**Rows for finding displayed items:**
------------------------------
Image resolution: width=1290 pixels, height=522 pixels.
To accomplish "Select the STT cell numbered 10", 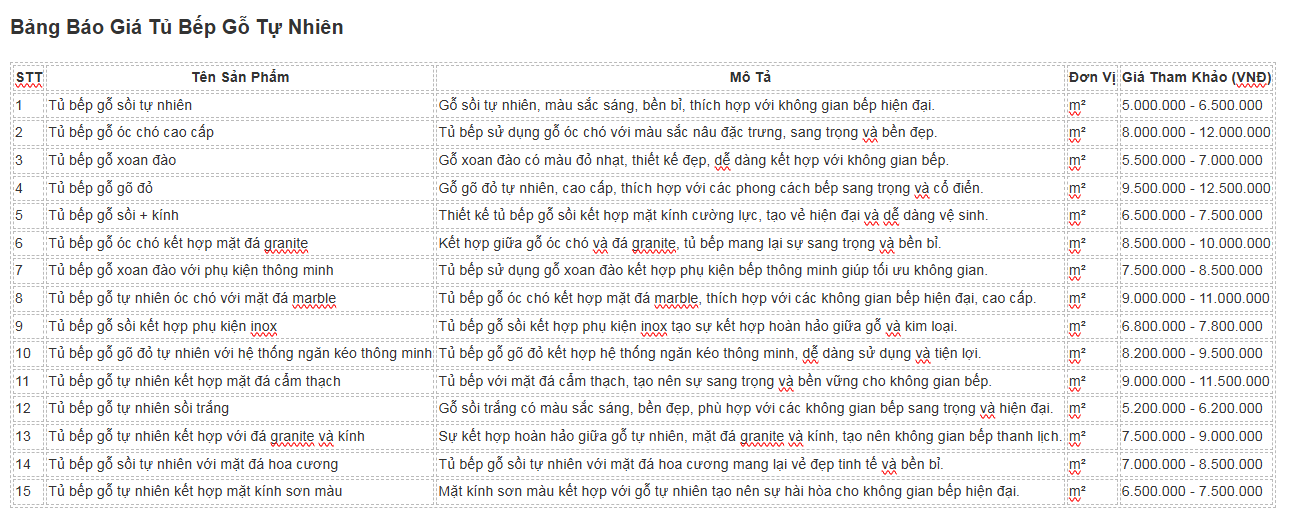I will coord(24,353).
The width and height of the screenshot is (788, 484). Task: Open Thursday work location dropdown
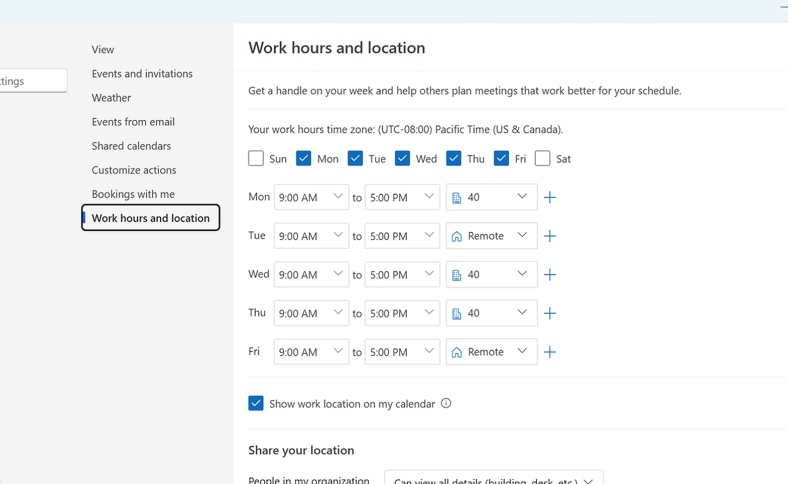(491, 313)
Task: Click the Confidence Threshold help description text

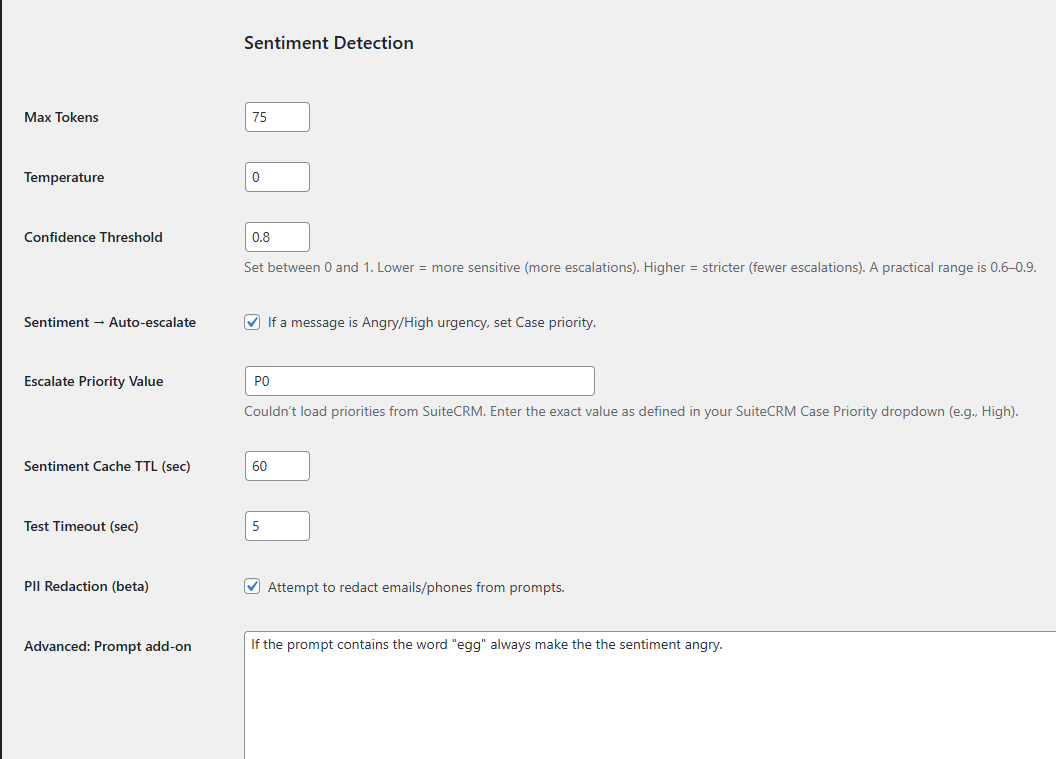Action: coord(640,268)
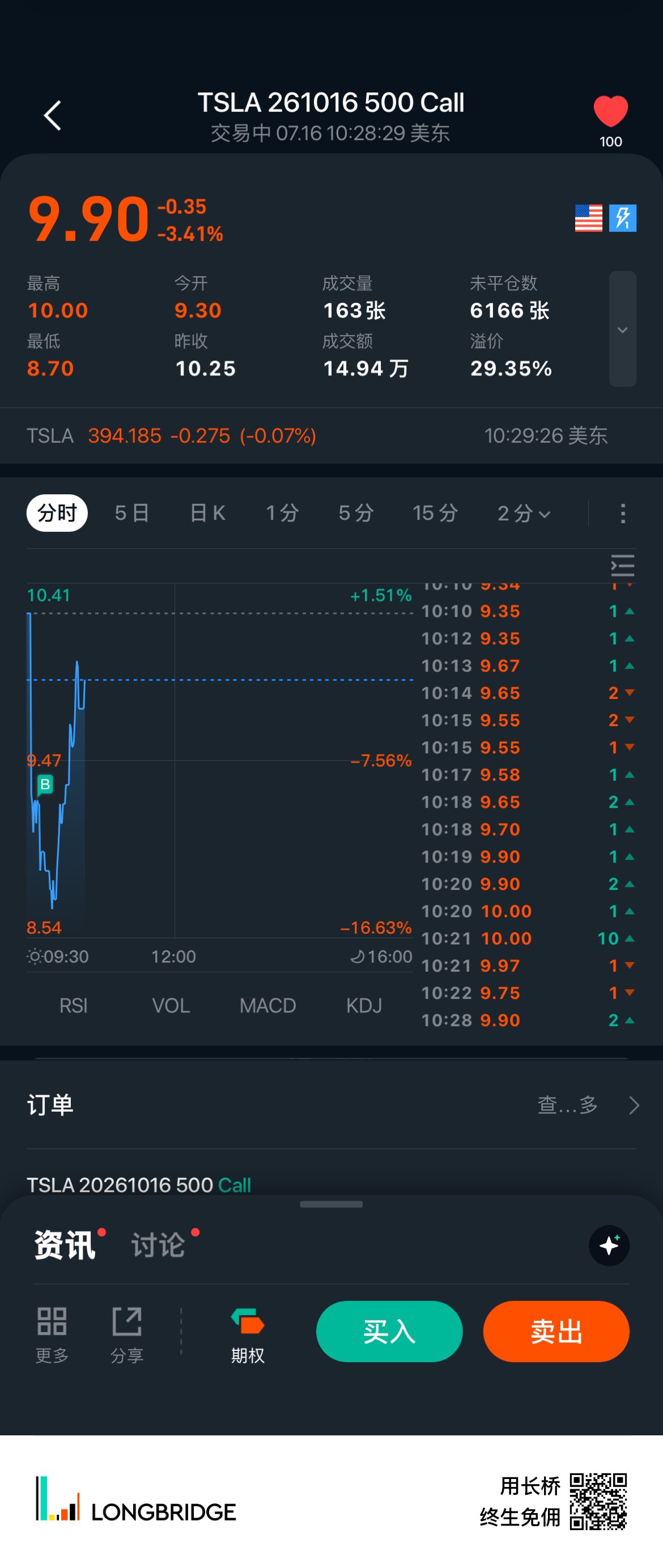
------------------------------
**Stated exercise:** Reproduce the rows from the line that contains "The width and" through the end of the rows, both ends included, with every coordinate in the answers scaled by 2.3 and rounded to the nearest whole number, halves rounded up, and with the pictures left out. Keep the requests and all other numbers unchanged.

**The result:**
The width and height of the screenshot is (788, 484). Task: Open Thursday work location dropdown
(1129, 720)
Task: Click the Confidence Threshold help description text

Action: coord(1472,616)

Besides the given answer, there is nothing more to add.